**DESCRIPTION OF THE TASK:** Copy the items word for word, everything from the line containing "Given: Go to Home from the sidebar" down to the line containing "The image size is (670, 445).", and nothing else.

**DATASET EXTRACT:**
※

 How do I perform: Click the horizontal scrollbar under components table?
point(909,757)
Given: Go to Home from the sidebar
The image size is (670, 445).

※

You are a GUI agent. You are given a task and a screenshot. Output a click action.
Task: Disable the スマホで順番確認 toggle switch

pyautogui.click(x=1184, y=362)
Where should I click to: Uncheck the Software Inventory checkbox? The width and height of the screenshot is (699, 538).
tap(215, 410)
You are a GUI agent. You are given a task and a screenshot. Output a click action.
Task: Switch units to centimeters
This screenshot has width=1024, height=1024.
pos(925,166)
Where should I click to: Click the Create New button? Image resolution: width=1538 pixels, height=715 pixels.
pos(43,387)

※

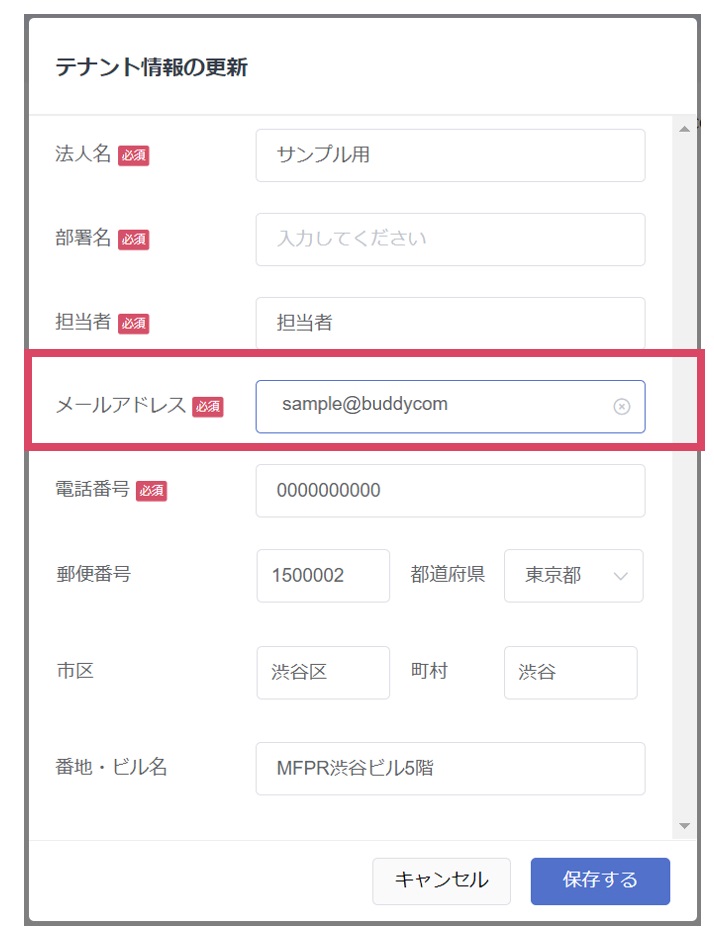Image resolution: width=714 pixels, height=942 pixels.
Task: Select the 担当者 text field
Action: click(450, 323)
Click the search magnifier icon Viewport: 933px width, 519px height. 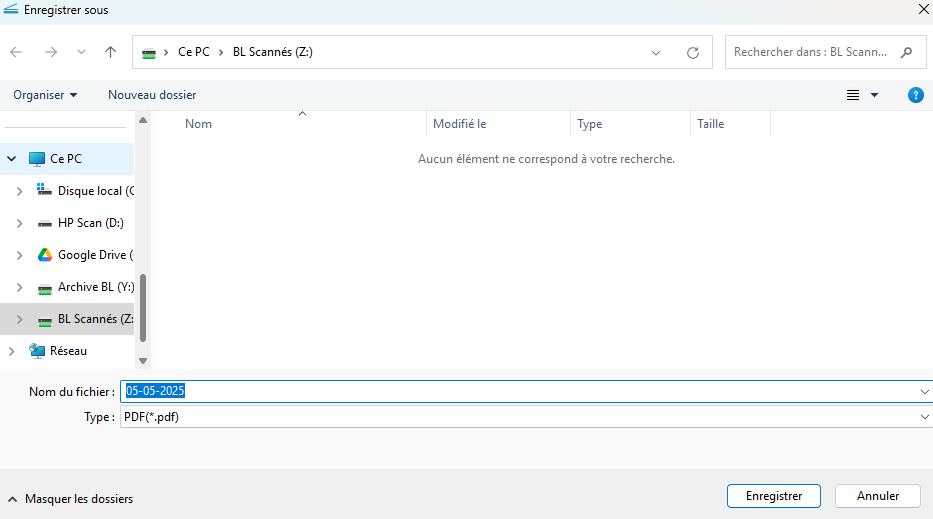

※

**RESULT OF THIS EXERCISE:**
Given: Go to Home from the sidebar
The image size is (670, 445).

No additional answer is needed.